The Wire represents the point at which crime becomes untenable as either a cinematic or televisual subject, instead requiring the radical sprawl that remains creator David Simon's most enduring aesthetic signature, and the viewer confusion, disorientation and even oblivion that it engenders. Although each season deals with a particular facet of post-industrial Baltimore - the ghettos, the docks, City Hall, the schools, the media - these gather into what is effectively a sustained attempt to pursue and contain a single flow of capital, seamlessly connecting the most apparently disparate moments and figures: "I know you don't want to hear this lieutenant, but the money is real, and it's everywhere." Despite its recollection of Homicide: Life On The Streets, this call to 'realism' can now only be answered once the movements of late capital are translated into fantastic terms, and deflected into the narrative and affective economy of the series itself. Here, the insatiable, amorphous, free-floating desire that these movements generate queers pleasure and morphs identification far beyond the performative homosociality typical of the police drama, fusing each character's attempt to escape a world in which they are irreversibly implicated, even, or perhaps especially, at the peak of entrepreneurial autonomy - again, to a far greater extent than the more conventional analogies between civil and criminal bureaucracies might seem to attest. As a result, the "documentary" criterion seems as anachronistic as the procedural and criminal archetypes that linger around the edges of the narrative, inadequate for a mode of spectatorship that ultimately eludes the linearities and constrictions of narrative altogether, and approaches the increasingly refined digital omniscience around which the series revolves, and its fleeting, infinite epiphanies cluster; the most radical assumption of spectator autonomy, or even interactivity, since Twin Peaks.

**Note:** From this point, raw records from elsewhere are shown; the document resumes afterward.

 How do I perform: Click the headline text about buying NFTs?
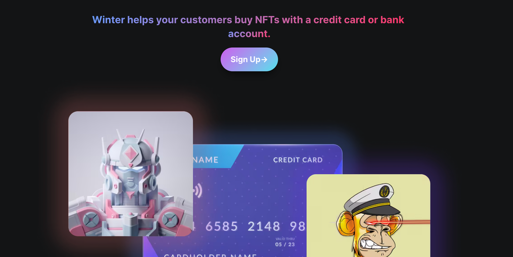coord(248,27)
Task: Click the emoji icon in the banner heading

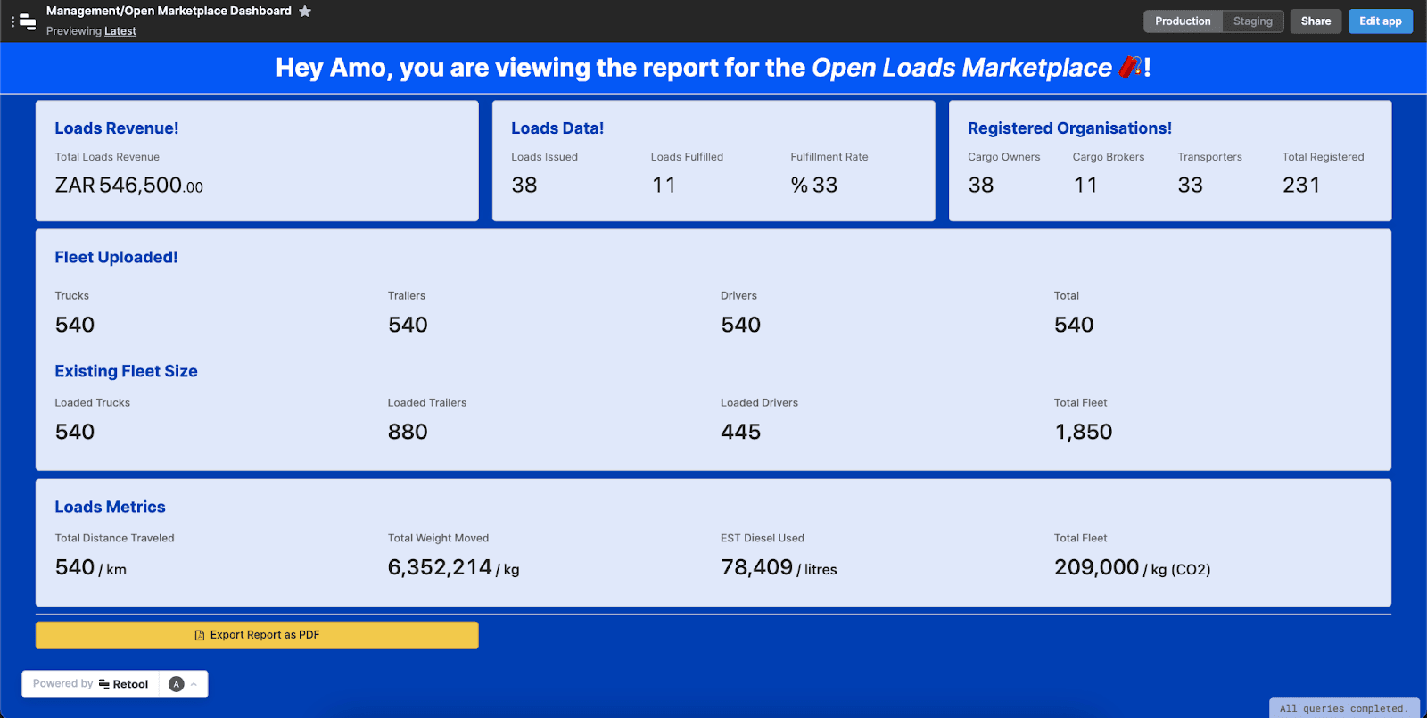Action: (1130, 67)
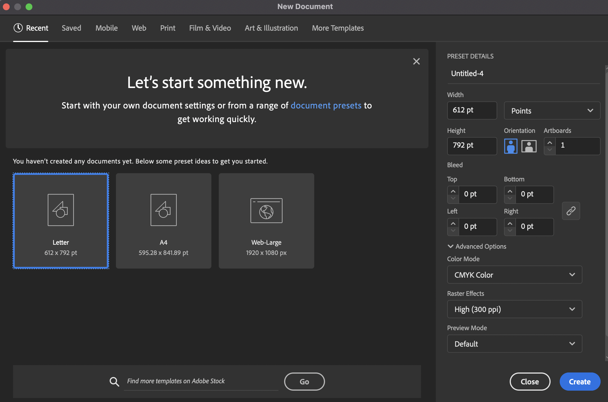Switch to the Print tab
The image size is (608, 402).
[168, 28]
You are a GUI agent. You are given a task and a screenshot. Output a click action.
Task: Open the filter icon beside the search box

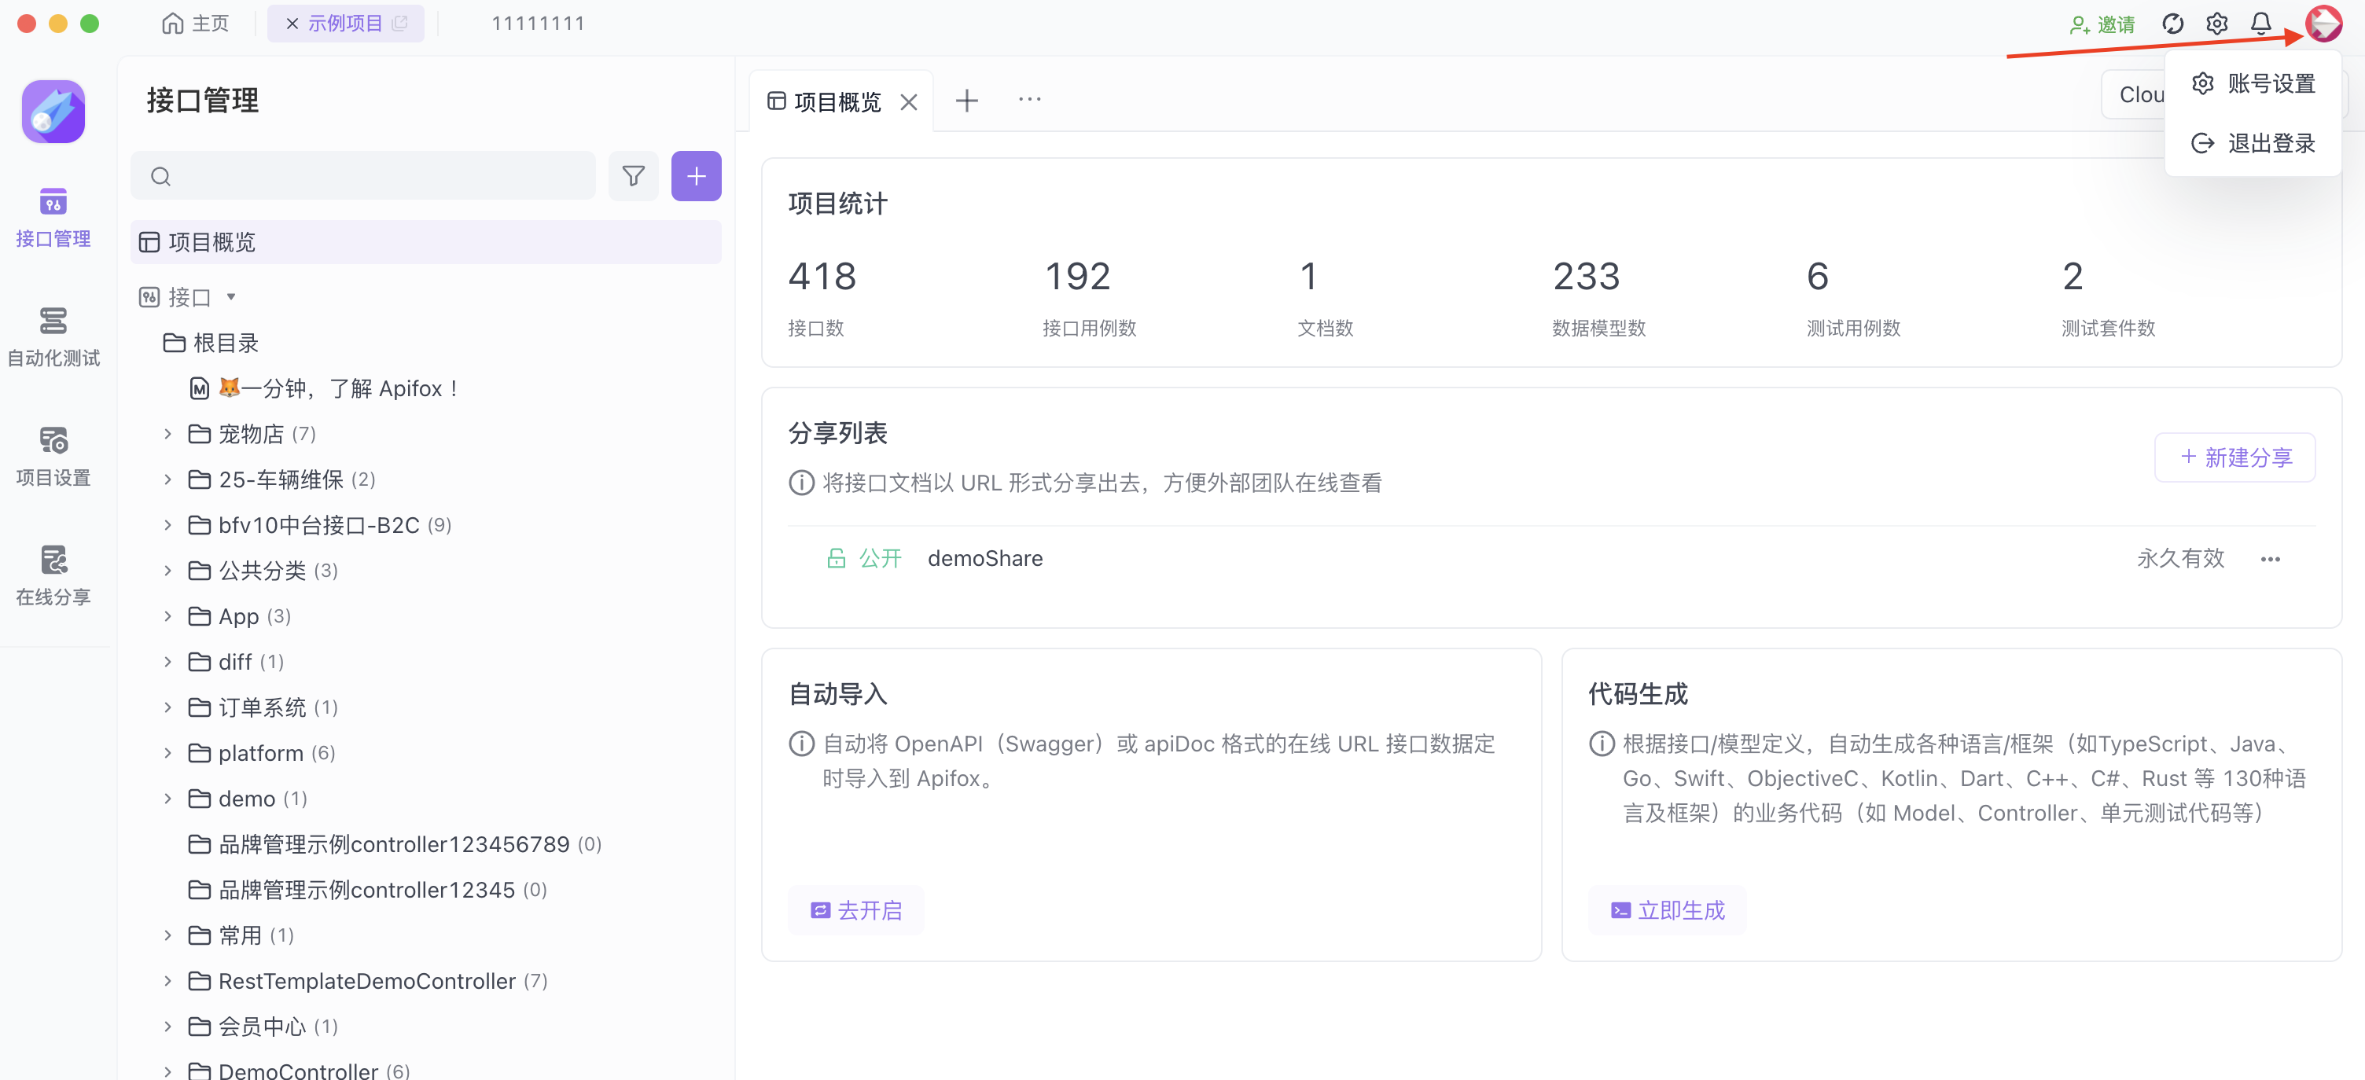(633, 176)
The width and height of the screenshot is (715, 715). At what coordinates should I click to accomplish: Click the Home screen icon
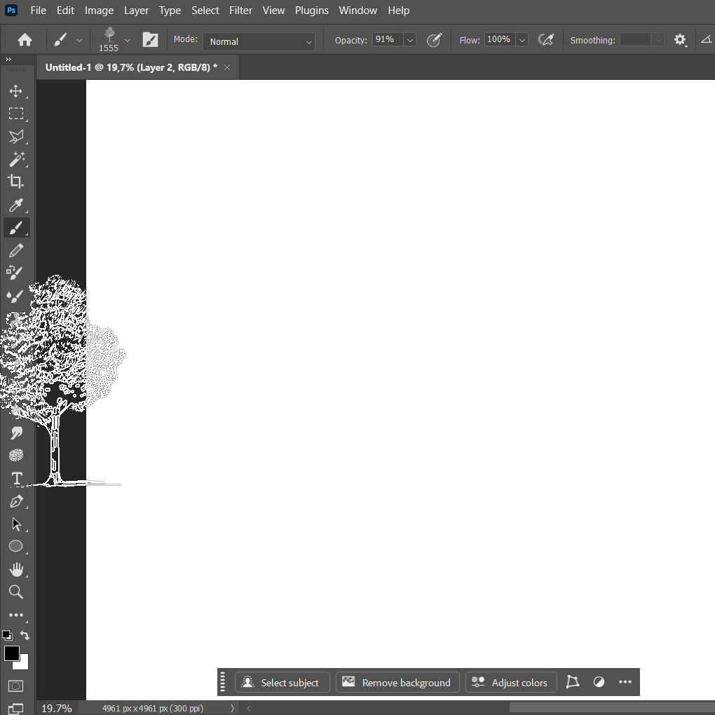coord(25,41)
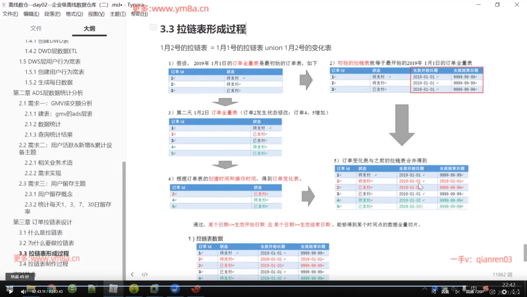Viewport: 527px width, 297px height.
Task: Mute the video volume speaker icon
Action: pos(23,292)
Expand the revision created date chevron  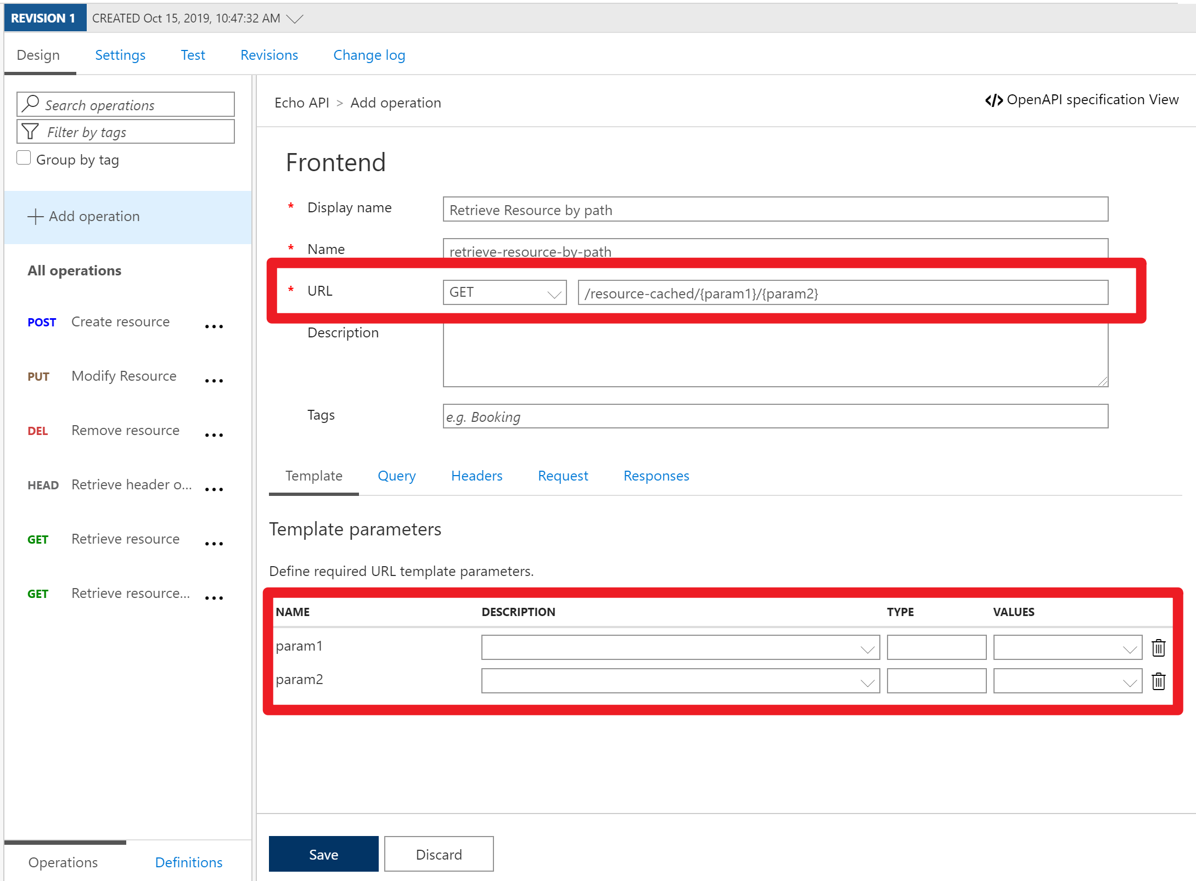[295, 19]
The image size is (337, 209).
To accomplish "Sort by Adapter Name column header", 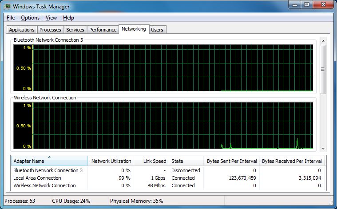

Sex And The City (1998-2004)

The most overrated series of the 00s, Sex And The City is less about feminism than commodity fetishism, less a liberating elaboration of sexual positions than a neoliberal elaboration of consumer positions. As such, it correctly identifies the image as the new millenium's foundational commodity, with a radically denuded script, characterisation and narrative trajectory leaving nothing but a series of poses to be co-opted and memorised. Not only does the preponderance of breathless close-ups trap the viewer between the four central women and whatever consumer object happens to be within the purview of their gaze - the claustrophobia of late capitalism - but the majority of each episode is taken up by Carrie Bradshaw's (Sarah Jessica Parker's) inane monologues, which, like the column that she writes, and from which the show derives it's name, invariably analyse or even simply describe what is happening in a clumsy, absolutely redunant way; idiotic discursion. Even the show's own sly recognition of itself as trash isn't redemptive, insofar as all four women work in a quaternary sector whose central recognition is that trash constitutes the most appealing, seductive, and ultimately marketable surplus value. Admittedly, the frankness with with sex is discussed, and brutality with which men are objectified, is novel, and occasionally delightful, but series creator Darren Star too often falls short of Seinfeld's repellent foursome - upon which the women are surely modelled - and, more specifically, that show's magnificent ability to offset the banality and even repellence of the characters' conversational content with the ingenuity and generosity of their conversational style itself.